In a boost for Great British boozers, endangered pubs in areas such as West Cornwall and Melton Mowbray will be put into the hands of the local community, giving them a new lease of life for generations to come.
In rural Wiltshire, a pub that has stood at the heart of the communities of the Ogbourne Saint Andrew, Maizey and Rockley hamlets for over 100 years has been thrown a lifeline with investment of £237,500. The Silks pub is the only place that locals can get together, making it vital to the lives, wellbeing, and economy of the community.
There is funding for the Prince of Wales pub in the Cornish town of Helston too, which has become a focal point for the community after the local shop, garage and school closed in recent years. And £150,000 will breathe new life into the Bell Inn in Leicestershire, which closed two years ago and was likely to be lost to developers.
The pubs are among ten new projects being rescued with a total of £1.8 million of funding from the Department for Levelling Up, Housing and Communities. The money is being awarded from the department’s £150 million Community Ownership Fund, which helps communities take ownership of assets and amenities at risk of closure.
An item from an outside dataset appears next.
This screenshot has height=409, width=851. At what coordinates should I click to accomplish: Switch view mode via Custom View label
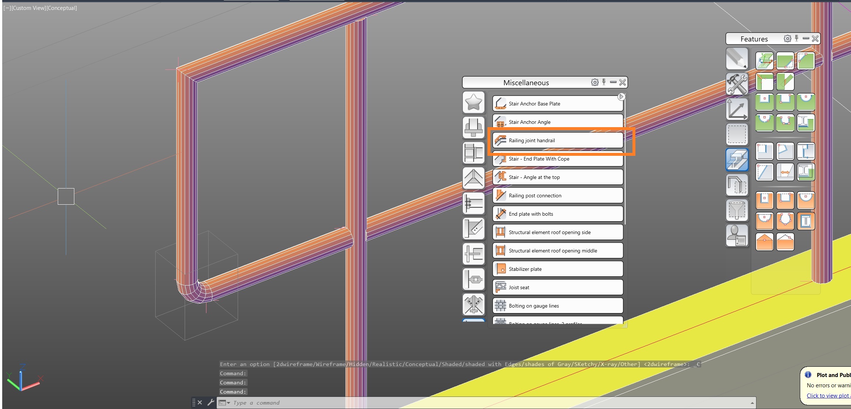[x=28, y=8]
Today’s allocations also include funding for a sports academy in Northern Ireland, a community centre in Scotland, an historic chapel in County Durham and a village shop and post office in Dorset.
Secretary of State for Levelling Up Michael Gove said:
Pubs, historic buildings and sports clubs form a vital part of our heritage and for too many places they are a disappearing part of the local community.
That is why we are helping local people take control of these beloved community assets, which would otherwise be lost.
This sits right at the heart of our vision for levelling up – giving people the power to make positive changes in their local community and restoring pride in the places where the live.
CAMRA National Chairman Nik Antona said:
Where dedicated local people are willing to save pubs in their area from closure, demolition or conversion to another use it is right that they are supported to do just that.
Our locals are vital parts of our social fabric – bringing people together, helping to tackle loneliness and social isolation, and providing a range of services for rural communities they serve.
That’s why it is so encouraging to see that more communities are benefiting from Community Ownership funding to secure the future of pubs in their communities.
In Northern Ireland, the Ballymacash Sports Academy received £300,000 to provide state-of-the-art sport facilities to help young people from all backgrounds excel in their sporting talents.
Historic Vogrie Hall in Scotland will be brought back to life with a £127,251 investment. The 1930s building in the heart of Midlothian, was once a hub at the heart of the local community but was forced to close in 2020 after falling into disrepair.
The Fund is already helping communities across the nation seize ownership of prized local assets, including supporters of Bury Football Club who recently bought back the club’s historic Gigg Lane stadium.